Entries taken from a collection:
★ ★ ★ ★ ★ ★ ★

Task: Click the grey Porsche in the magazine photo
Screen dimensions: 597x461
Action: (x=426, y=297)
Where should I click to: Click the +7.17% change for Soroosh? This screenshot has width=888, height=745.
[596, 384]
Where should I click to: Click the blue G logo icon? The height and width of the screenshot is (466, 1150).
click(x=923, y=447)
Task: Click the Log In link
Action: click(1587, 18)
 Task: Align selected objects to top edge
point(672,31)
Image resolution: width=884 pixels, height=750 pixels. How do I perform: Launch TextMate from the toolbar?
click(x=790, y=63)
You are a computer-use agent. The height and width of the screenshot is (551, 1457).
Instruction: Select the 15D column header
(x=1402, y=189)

★ ★ ★ ★ ★ ★ ★

▶ **WHAT IS REQUIRED**
So that nothing differs from the original, transcribe all of the records above.

▶ **EXERCISE RESULT**
Task: Click the grey Porsche in the magazine photo
Screen dimensions: 597x461
Action: (x=426, y=297)
Where should I click to: Click the +7.17% change for Soroosh? This screenshot has width=888, height=745.
[596, 384]
Where should I click to: Click the blue G logo icon? The height and width of the screenshot is (466, 1150).
click(x=923, y=447)
Task: Click the Log In link
Action: click(1587, 18)
 Task: Align selected objects to top edge
point(672,31)
Image resolution: width=884 pixels, height=750 pixels. How do I perform: Launch TextMate from the toolbar?
click(x=790, y=63)
You are a computer-use agent. The height and width of the screenshot is (551, 1457).
Instruction: Select the 15D column header
(x=1402, y=189)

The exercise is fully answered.